The Cutlass Ciera and its A-Body platform twins, featured MacPherson strut front suspension, body-color urethane bumpers, flush-mounted glass, front-wheel drive, and on many models, fuel injection.

The Cutlass Ciera shared the Cutlass nameplate with the smaller Cutlass Calais and the upscale Cutlass Supreme. Oldsmobile had previously used the Celebrity brand in the 1960s, but GM chose to give that name to Chevrolet. With the Ciera, Oldsmobile established Cutlass as sub-brand for its line of mainstream sedans and coupes.

Initially, the Cutlass Ciera and its platform mates were marketed as premium mid-sized cars, above the X-Body, from which they were derived, and the N-Body Calais, which would follow for 1985.

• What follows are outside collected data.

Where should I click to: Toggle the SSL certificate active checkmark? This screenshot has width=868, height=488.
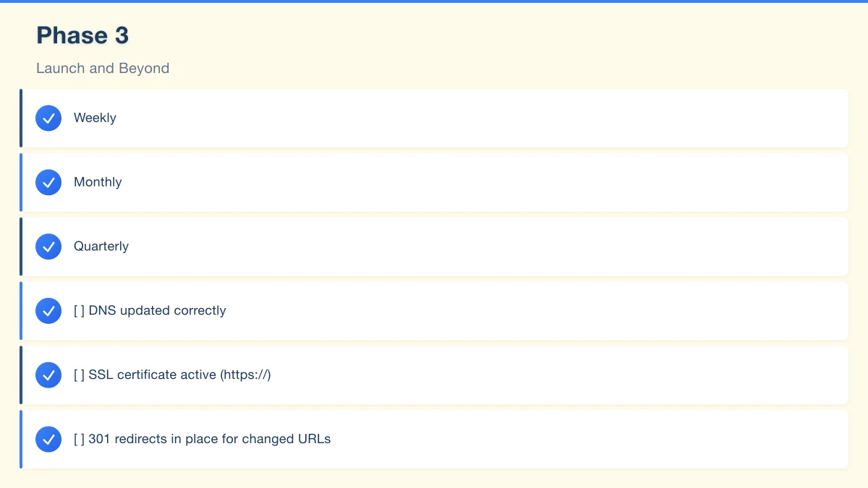tap(48, 375)

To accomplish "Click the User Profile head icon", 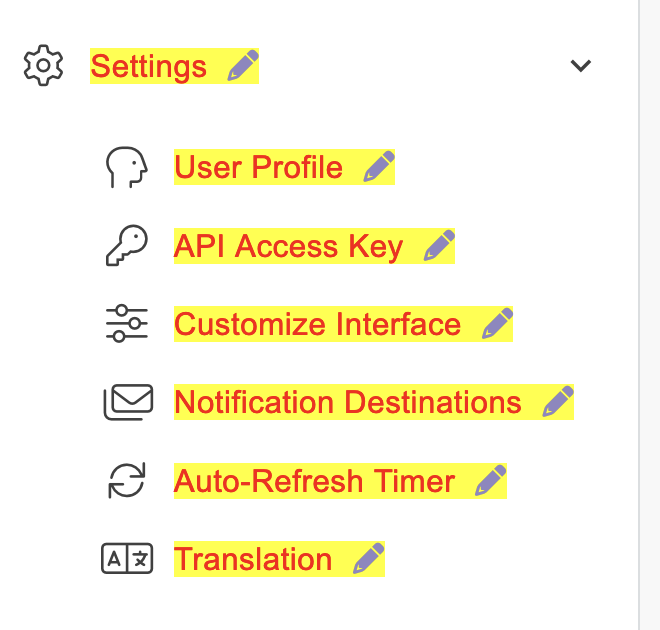I will [x=127, y=167].

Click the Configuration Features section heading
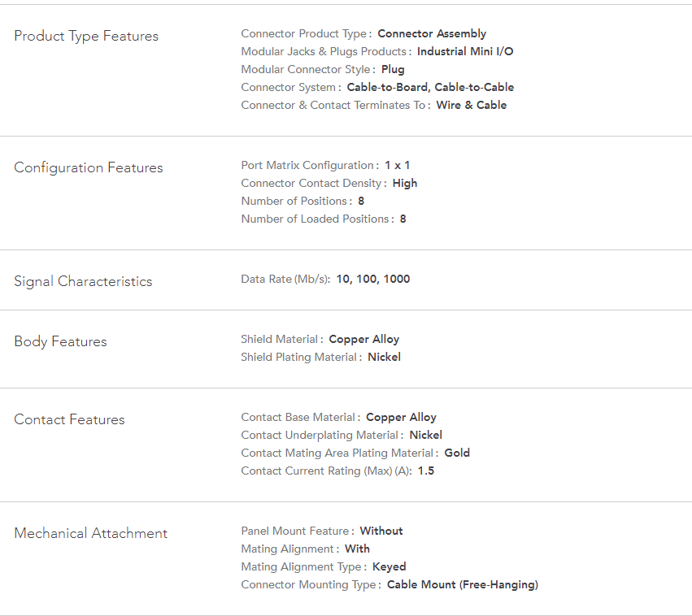(x=89, y=168)
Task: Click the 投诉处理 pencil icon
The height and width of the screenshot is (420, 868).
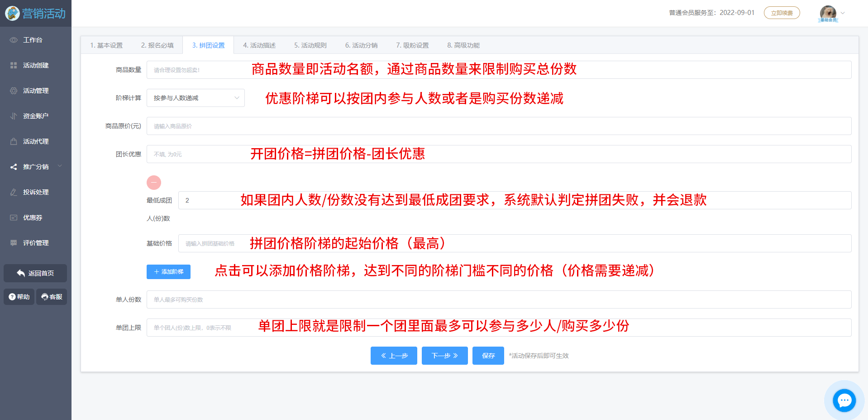Action: pos(14,192)
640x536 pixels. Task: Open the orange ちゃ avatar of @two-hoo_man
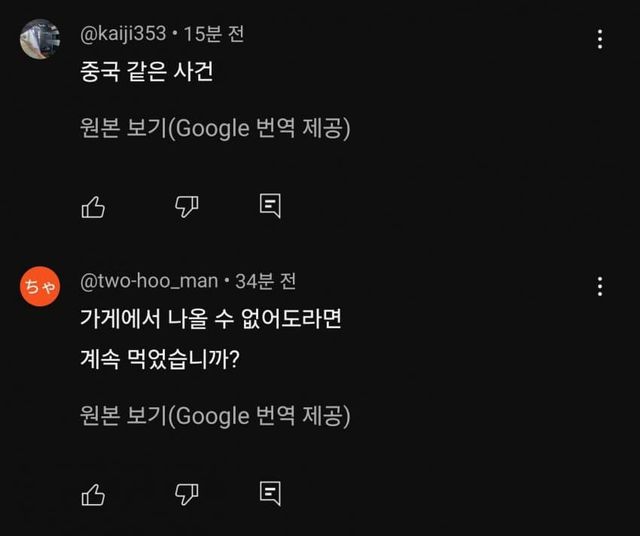click(40, 287)
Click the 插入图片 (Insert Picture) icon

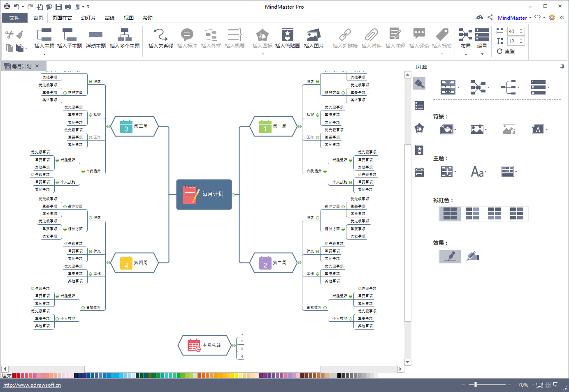point(314,35)
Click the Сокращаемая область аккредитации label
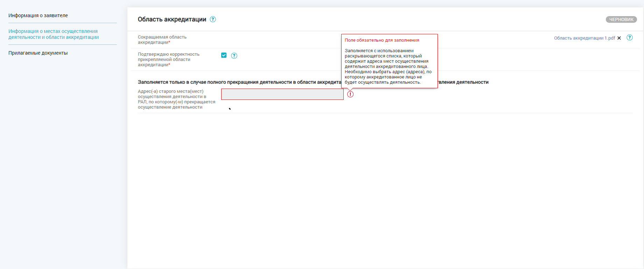The width and height of the screenshot is (644, 269). [162, 40]
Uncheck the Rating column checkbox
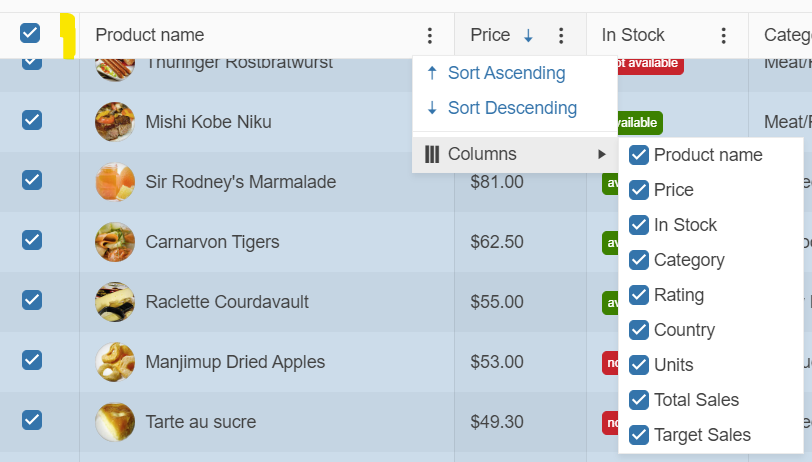Image resolution: width=812 pixels, height=462 pixels. click(x=639, y=295)
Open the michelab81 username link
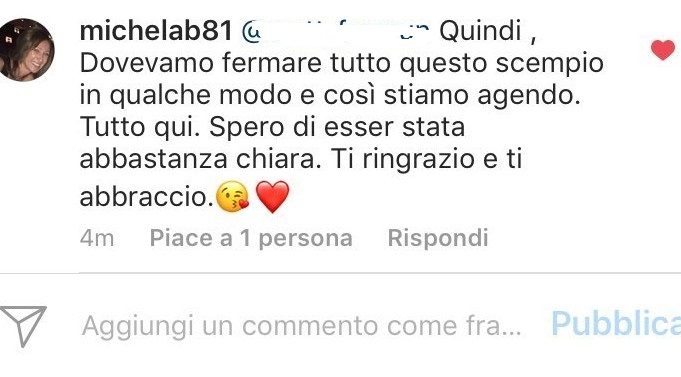Image resolution: width=681 pixels, height=377 pixels. click(156, 31)
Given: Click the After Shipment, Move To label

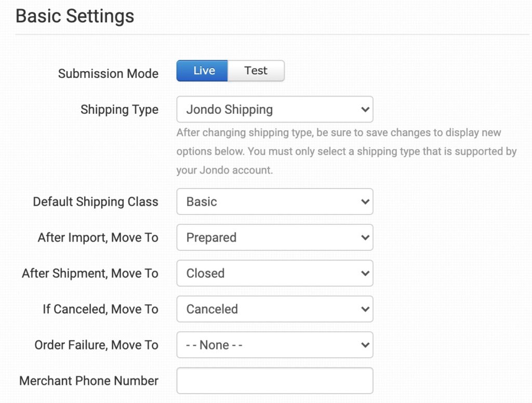Looking at the screenshot, I should tap(90, 273).
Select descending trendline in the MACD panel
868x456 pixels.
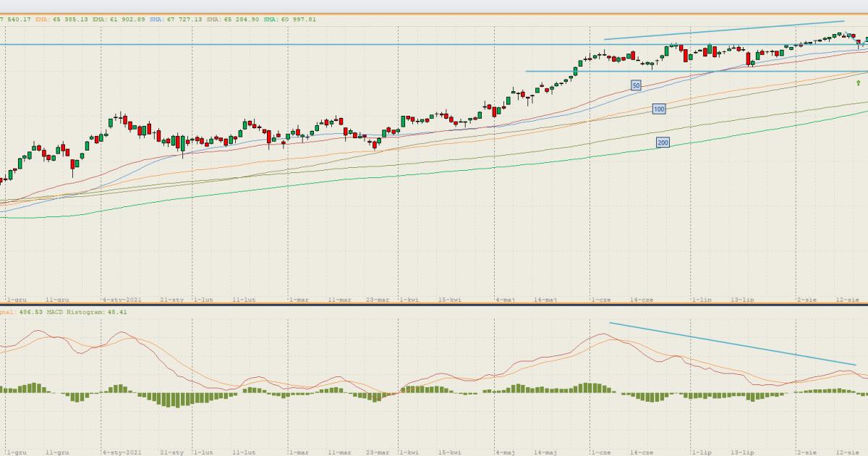(732, 344)
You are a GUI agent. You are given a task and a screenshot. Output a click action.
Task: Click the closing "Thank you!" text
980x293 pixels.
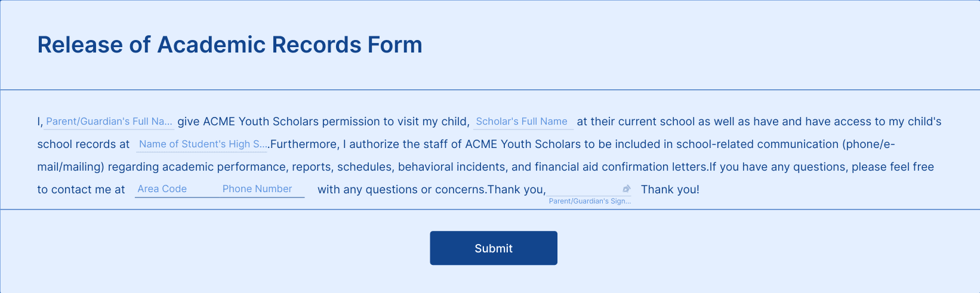coord(670,190)
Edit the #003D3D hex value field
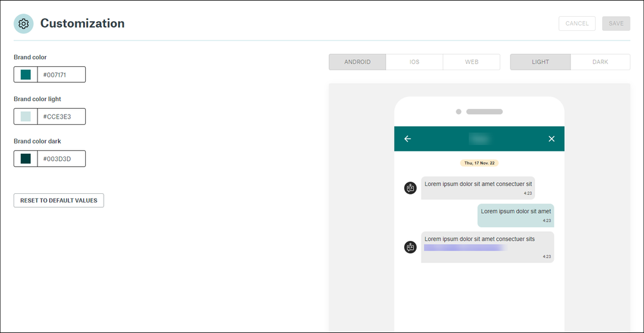This screenshot has height=333, width=644. (61, 158)
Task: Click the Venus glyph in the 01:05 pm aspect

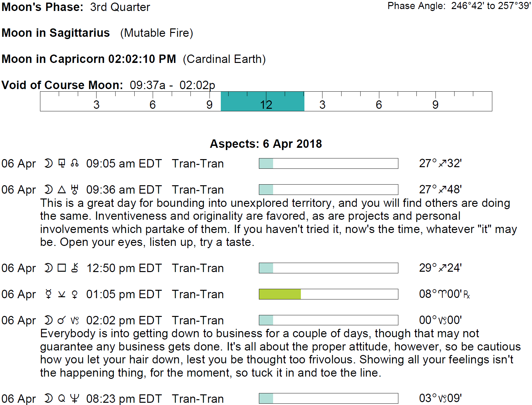Action: click(x=75, y=294)
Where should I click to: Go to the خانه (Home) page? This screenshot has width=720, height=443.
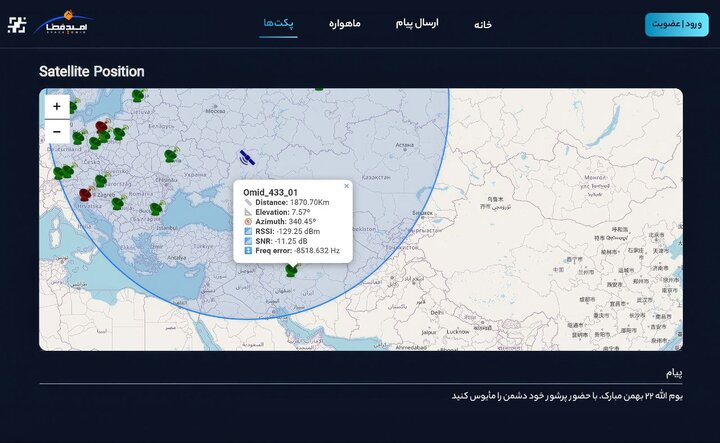[x=483, y=24]
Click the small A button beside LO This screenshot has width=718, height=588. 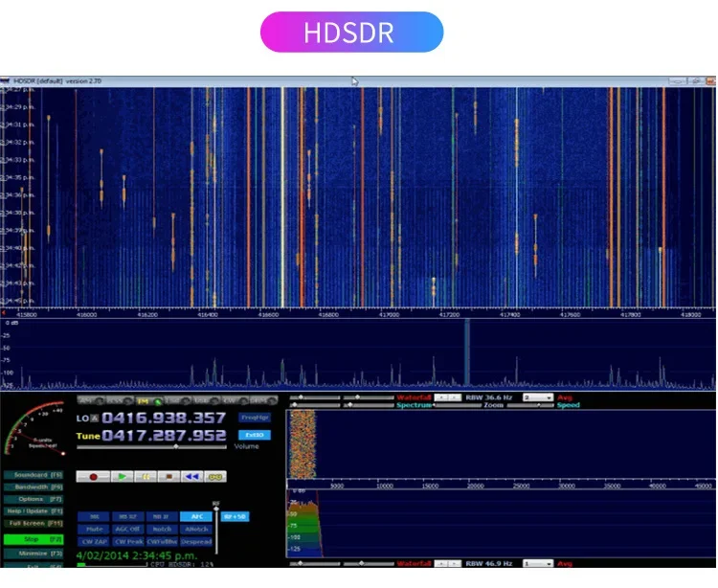(96, 418)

The Ciera and Cruiser replaced the rear-wheel drive G-Body Cutlass models, but strong sales kept the higher trim Cutlass Supreme in production until the 1988 model year when it was replaced by the W-Body models. As such, these front-wheel drive sedans carried the A-Body designation, previously reserved for their rear-wheel drive showroom companions. In order to keep both lines in production, General Motors rechristened the rear-wheel drive mid-sized platform as the G-Body beginning with the 1982 model year.

When the W-Body coupes were introduced for 1988, Oldsmobile reduced the number of options and configurations available. During the model years that followed, luxury and performance options such as FE3 suspension, auto calculator, bucket seats, leather seating areas, sunroofs, and full instrumentation were gradually eliminated.

Originally for 1990, the Cutlass Ciera, as with the rest of the A-body range, was intended to be phased out in favor of the more modern W-body midsized sedans. However, the Ciera, as well as its sister the Buick Century, continued to remain popular nearing the end of their initial runs. Thus, it was decided that the older Cutlass Ciera and Century would instead continue production alongside their proposed replacements, the Cutlass Supreme and Regal respectively, as lower priced alternatives.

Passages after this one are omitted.